In the workplace, high-performing robots are working alongside the human staff to free up resources so they can focus on higher value activities.
These actions are achieved, in part, by integrating artificial intelligence (AI) and machine learning into the software so that it can take some actions automatically, helping free humans up to focus on more complex issues and tasks.
This trend is the start of a move towards a fully self-learning model, and by 2025, we expect adaptive processes to play a vital role in the operations of businesses across every industry.
The other area that smart processes will impact is the user experience, something that is critical to the success of Smart Cities, making it easy and more pleasurable for citizens, governments and businesses to interact with each other and to tap the services available.
AI-driven systems will not just execute relatively straightforward actions, such as booking a rental car for that sales trip. They can also tackle harder tasks that normally require not only time, but also some level of expertise, such as optimising business workflows, reviewing financials for anomalies, or finding expense report violations. Often, there's still a human review, but that review can often be done faster, and more accurately, with the assistance of AI in laying all the groundwork, presenting recommendations, and providing the background, documentation, and reasoning behind those recommendations.
While some might fear this means the rise of robots, most "AI in action" will, in fact, remain hidden.
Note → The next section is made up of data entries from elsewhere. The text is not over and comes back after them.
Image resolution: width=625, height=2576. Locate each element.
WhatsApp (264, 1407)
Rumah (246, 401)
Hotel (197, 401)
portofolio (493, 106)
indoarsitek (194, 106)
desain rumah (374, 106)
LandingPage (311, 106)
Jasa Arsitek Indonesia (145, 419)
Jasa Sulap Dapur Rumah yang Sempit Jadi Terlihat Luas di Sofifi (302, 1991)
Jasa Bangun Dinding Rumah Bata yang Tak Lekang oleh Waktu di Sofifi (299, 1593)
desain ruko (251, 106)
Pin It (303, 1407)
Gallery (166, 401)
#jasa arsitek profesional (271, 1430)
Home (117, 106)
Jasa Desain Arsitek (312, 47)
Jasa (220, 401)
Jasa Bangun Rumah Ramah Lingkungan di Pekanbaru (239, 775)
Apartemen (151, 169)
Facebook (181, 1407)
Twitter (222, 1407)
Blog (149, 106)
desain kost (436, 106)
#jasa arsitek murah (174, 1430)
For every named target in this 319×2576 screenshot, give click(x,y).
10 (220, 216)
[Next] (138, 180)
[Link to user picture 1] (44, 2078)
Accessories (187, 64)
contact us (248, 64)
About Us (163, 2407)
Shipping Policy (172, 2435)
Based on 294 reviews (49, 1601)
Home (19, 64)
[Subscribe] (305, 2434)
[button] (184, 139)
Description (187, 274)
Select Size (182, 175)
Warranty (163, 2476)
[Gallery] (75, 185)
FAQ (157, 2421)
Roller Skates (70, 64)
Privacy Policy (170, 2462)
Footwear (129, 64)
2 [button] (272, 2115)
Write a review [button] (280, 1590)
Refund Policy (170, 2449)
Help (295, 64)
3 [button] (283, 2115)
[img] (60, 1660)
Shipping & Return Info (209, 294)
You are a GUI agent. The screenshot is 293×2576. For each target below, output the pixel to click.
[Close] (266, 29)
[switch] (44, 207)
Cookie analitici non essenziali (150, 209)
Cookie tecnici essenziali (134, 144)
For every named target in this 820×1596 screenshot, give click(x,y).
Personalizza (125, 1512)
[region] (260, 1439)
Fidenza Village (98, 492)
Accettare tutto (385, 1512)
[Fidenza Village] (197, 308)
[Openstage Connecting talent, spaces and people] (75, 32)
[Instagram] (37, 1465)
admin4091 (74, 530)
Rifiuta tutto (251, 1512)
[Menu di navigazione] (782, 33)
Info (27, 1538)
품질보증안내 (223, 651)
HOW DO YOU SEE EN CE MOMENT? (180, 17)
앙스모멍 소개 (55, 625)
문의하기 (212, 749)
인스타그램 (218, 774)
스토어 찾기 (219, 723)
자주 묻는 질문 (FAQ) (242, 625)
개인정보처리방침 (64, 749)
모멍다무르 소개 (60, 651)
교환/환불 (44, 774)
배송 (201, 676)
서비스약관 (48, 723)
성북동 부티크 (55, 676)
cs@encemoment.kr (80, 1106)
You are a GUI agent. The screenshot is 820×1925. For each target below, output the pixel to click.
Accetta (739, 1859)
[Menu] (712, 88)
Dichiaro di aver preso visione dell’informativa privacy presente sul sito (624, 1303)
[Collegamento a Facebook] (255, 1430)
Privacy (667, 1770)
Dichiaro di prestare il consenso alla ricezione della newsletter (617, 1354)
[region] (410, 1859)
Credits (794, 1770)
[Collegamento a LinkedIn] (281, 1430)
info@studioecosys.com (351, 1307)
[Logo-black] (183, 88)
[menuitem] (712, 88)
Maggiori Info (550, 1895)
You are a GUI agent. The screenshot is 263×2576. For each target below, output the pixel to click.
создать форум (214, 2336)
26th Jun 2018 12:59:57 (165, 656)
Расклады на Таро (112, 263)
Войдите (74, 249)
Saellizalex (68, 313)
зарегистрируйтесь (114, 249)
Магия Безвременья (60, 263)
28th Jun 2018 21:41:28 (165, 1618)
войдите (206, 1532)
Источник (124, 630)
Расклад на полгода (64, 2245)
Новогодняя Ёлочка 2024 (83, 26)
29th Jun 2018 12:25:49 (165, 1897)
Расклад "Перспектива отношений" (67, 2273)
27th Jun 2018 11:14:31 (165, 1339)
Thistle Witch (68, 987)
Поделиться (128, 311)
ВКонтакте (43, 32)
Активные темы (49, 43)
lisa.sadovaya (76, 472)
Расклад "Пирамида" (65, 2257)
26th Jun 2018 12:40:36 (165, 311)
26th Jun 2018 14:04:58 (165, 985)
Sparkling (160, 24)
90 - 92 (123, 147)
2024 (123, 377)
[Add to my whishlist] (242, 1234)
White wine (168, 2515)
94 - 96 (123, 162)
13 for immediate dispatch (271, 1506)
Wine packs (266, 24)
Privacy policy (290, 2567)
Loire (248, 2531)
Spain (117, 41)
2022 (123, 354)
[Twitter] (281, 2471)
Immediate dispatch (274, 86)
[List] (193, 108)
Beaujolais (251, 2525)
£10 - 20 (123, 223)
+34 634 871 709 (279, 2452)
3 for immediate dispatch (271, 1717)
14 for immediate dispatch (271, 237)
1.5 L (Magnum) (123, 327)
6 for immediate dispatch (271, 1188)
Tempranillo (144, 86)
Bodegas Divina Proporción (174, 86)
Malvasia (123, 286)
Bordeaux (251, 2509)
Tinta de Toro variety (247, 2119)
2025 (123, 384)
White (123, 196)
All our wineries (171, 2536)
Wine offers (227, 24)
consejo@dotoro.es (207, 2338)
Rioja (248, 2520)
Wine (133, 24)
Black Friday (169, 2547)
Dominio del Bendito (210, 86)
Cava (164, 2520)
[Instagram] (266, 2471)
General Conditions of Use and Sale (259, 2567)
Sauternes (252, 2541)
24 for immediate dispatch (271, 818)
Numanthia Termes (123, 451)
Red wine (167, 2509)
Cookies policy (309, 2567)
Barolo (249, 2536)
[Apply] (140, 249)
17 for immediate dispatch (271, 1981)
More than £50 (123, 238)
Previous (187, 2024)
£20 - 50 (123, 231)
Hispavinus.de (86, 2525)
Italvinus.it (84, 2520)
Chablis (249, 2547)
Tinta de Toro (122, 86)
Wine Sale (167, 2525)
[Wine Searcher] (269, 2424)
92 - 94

For customers and employees alike, it will merely usher in a new era of experiences - one characterised by invisible technology, simple interactions, easy engagements, predictive recommendations and friction-free journeys.
PREPARING FOR FUTURE THREATS WITH AUTONOMOUS SECURITY
With new threats emerging every day, it is hardly a surprise that cybersecurity takes a leading part of any Smart Cities discussion, especially in terms of policy development and capacity building initiatives, and the Asean Smart Cities Network meeting was no different.
To help with this ongoing battle, AI will emerge as both the shield and the sword, and it will need to be a part of every organisation's security strategy on some level. According to Oracle and KPMG's Cloud Threat Report 2018, the number one challenge to respondents was analysing security event telemetry at scale. And the most effective way to defeat a highly automated network of attackers is for enterprises to turn over the mass analysis of events to intelligent AI and machine learning-driven analysis platforms that span the entire enterprise IT estate.
With broader and more complex IT environments to protect, an ever-expanding network of user-controlled endpoints to keep an eye on, and with the region standing on the verge of Industry 4.0, it is crucial for businesses to be well-equipped with the right tools to fight the cyber war. This is particularly important given that the Asean region has seen an increase in cybercrimes in recent years.
Businesses that act now in these three key areas will gain many advantages - a cloud platform for digital business for now and beyond; AI to drive efficiency and productivity and free up workers to focus on higher value work, improved and simplified user experiences for customers and employees alike; and a new set of tools to help win the cyber battle.
To some, these technologies might be new, but it is a future Oracle has been preparing for for years now, and we can assure you of the value and return. It is a vision that will continue to guide our strategy - deepening AI capabilities and offering new solutions to better connect enterprise cloud solutions.